The staff in the Recruitment department at Plan A interview all day, every day, but not everyone who comes in for an interview makes it through the doors a second and third time; we are very picky and particular with who we bring on to the team. But not everyone is seen as a ‘non-fit’ for the same reason. Today I decided to discuss four of the main reasons candidates do not make it on the Plan A team. Although I’m speaking specific to Plan A, I believe these reasons would be quite standard for all organizations.
- You Didn’t Take Your Time.
When sending out resumes, take the time to make sure that you’re not jeopardizing your chance at employment by being sure that you are sending the right resume and cover letter to the right organization. You have no idea how often I receive resumes addressed to the Human Resources department at Health Sciences North or the Hiring Manager at Bayshore. You also have no idea how frustrating it is when it happens! That in itself makes me want to discard the resume as soon as I see it. When you’re sending out resumes and hoping for a call in return, always ensure that you are addressing the proper department in the proper organization. If you don’t, it makes your work look rushed and sloppy, it makes you look unprofessional, and it can seriously affect your success as a candidate with that organization.
- You Were Too Eager.
Being eager and excited to start working is one thing, but showing up half an hour early and asking when you can start picking up shifts is a little over the top. Recruiters or hiring managers love to see eagerness, but what they love to see even more so is passion. If you are able to get across to your interviewer that you are passionate about your position and love what you do in a way that doesn’t seem over the top or obnoxious, you will win them over. However, if you come across as annoying or you make them feel as though you are wasting their time, you may run into a problem.

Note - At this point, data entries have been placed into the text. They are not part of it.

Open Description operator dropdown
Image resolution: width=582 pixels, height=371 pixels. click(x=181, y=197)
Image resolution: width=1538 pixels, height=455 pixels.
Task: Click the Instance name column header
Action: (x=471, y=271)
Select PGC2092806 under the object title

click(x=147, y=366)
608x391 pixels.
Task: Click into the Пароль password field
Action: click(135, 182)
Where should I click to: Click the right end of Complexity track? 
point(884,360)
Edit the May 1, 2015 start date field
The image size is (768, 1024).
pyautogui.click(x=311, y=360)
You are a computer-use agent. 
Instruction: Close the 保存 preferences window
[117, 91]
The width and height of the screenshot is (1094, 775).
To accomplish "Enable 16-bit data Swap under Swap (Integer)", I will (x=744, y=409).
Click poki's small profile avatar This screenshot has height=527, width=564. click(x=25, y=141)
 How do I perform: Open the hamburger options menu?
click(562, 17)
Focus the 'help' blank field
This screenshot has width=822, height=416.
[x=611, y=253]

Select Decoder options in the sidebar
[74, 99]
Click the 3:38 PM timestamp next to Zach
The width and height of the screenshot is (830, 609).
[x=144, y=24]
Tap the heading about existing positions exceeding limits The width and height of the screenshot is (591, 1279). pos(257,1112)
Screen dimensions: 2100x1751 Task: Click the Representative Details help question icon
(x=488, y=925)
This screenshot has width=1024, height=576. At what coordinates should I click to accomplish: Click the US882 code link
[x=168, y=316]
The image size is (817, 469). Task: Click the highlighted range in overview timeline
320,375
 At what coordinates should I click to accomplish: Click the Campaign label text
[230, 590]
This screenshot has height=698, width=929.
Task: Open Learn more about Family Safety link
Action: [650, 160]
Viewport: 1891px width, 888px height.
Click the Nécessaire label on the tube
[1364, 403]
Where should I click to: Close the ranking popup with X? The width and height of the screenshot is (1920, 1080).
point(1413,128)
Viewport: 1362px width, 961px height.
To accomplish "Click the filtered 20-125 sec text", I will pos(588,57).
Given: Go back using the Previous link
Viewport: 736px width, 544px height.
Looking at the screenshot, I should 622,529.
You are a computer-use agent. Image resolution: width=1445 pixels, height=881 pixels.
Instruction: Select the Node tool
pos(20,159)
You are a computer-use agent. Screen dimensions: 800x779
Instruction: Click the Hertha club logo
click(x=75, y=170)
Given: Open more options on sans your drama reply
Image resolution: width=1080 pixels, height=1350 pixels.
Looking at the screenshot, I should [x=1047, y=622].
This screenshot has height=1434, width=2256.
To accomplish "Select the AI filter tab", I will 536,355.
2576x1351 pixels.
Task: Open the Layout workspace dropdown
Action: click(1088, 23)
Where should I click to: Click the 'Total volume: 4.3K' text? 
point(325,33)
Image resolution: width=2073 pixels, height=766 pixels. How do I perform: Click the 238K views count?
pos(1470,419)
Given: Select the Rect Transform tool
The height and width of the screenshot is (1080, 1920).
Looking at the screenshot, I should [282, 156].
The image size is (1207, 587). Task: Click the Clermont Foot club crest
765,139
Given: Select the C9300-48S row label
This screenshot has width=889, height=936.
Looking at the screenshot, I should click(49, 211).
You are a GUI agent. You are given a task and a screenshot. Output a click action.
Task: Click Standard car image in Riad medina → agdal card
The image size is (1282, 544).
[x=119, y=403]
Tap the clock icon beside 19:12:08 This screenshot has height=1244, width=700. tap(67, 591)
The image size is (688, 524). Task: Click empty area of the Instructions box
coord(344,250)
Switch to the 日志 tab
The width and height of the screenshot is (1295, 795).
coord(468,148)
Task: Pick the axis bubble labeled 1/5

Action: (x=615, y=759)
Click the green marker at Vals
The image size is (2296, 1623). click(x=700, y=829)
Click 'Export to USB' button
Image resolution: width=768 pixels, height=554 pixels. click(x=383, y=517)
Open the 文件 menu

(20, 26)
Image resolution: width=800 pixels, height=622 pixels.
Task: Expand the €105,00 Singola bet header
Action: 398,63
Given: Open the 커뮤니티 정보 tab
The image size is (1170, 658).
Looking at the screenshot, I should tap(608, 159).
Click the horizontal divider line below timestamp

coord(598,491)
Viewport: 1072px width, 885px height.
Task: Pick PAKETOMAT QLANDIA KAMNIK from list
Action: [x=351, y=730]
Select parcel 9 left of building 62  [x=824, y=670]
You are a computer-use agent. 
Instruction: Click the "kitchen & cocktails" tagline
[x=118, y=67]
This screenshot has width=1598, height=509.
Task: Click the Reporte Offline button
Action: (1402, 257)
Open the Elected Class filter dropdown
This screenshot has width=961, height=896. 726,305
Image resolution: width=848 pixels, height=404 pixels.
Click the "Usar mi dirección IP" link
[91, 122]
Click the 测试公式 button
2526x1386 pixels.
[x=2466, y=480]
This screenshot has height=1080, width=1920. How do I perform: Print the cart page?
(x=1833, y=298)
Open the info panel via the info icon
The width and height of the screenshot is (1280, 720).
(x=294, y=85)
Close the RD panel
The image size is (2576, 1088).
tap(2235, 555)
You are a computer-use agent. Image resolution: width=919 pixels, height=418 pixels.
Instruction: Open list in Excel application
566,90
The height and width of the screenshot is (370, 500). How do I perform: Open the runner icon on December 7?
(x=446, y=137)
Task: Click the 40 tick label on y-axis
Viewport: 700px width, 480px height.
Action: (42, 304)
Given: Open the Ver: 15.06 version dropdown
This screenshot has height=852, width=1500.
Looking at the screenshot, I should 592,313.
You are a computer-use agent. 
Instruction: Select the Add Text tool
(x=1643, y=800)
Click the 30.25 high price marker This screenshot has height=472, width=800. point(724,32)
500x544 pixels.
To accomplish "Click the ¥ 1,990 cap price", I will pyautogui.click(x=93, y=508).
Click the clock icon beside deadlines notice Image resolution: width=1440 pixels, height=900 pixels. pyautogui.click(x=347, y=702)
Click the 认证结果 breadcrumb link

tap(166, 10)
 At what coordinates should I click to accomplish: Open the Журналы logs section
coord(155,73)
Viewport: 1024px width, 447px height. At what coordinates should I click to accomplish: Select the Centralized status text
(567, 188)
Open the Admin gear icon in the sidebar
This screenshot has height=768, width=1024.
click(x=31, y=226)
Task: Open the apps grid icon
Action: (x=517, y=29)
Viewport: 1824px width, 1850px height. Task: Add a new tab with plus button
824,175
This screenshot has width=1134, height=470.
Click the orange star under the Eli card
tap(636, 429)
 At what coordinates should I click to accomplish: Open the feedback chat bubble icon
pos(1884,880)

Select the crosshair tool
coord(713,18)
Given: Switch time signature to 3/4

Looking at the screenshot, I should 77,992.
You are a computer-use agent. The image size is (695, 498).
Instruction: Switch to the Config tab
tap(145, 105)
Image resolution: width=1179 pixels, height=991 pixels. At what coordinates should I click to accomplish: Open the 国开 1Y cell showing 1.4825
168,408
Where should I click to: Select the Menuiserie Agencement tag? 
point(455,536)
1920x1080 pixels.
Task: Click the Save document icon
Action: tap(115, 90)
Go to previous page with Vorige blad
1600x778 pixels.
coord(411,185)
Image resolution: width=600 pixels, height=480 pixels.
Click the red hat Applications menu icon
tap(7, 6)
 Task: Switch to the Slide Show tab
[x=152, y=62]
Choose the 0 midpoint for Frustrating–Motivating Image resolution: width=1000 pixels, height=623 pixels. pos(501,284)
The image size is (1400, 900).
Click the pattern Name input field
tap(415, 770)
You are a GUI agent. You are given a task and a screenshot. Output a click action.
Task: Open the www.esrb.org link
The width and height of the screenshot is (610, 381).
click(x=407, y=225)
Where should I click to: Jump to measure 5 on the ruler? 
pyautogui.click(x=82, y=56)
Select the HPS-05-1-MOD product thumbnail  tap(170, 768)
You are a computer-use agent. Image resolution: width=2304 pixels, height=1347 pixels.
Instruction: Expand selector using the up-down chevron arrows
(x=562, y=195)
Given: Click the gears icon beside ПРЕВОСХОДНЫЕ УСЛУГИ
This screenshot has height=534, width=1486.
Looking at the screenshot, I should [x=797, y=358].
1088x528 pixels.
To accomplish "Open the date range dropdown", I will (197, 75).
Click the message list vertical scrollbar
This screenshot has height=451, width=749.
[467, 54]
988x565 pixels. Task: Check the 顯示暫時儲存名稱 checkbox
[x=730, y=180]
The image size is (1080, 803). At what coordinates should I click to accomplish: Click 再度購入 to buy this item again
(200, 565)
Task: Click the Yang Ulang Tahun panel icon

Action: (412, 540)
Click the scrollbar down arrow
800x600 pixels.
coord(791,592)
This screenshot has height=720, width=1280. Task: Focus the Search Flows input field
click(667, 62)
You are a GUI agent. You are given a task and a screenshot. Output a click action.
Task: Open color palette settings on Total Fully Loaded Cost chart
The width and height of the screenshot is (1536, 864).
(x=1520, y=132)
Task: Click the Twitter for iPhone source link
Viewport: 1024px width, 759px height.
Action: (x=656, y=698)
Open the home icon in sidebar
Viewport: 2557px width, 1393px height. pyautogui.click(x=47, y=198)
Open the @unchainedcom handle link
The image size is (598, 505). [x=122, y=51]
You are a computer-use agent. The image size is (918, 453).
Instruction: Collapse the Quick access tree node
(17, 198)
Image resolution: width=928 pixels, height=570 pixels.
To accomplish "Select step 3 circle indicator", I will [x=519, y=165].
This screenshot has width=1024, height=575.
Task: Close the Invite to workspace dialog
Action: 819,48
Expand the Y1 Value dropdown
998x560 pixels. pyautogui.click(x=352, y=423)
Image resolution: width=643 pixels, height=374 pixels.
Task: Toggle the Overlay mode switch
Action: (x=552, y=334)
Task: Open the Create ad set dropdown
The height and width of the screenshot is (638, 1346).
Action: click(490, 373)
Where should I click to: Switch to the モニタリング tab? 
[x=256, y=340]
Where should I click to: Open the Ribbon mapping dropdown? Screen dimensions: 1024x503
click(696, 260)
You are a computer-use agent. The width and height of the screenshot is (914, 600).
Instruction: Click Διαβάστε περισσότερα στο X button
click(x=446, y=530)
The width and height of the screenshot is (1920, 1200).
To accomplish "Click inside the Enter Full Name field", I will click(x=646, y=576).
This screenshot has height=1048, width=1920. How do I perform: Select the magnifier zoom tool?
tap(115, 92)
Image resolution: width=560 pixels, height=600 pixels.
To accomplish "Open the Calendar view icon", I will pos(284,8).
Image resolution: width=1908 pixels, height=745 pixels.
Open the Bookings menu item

- You Spoke Too Highly of Yourself.
There is absolutely nothing worse than interviewing someone who can do no wrong. Having confidence during an interview is key, but being overbearing can make you seem arrogant and a bit too full of yourself. When candidates go into interviews after pumping themselves up, their confidence can sometimes be a bit overbearing and make them seem difficult to manage. Those who are overconfident can often find it difficult to admit when they are wrong or don’t know something — attributes that are not desirable to employers. Making mistakes and not always having the answers is okay – in fact, it’s quite normal – so if, during an interview, a question is asked or a scenario is given and you don’t know the answer, tell them that.
- You Just Didn’t Click.
My boss always tells me, “Go with your gut. If your gut says no, then say no”. You aren’t going to get along with everyone. Sometimes you just won’t click and, for that reason alone, you may not get the position. But think of that as a good thing! If you weren’t going to get along with someone in the organization, why would you want to work there anyways?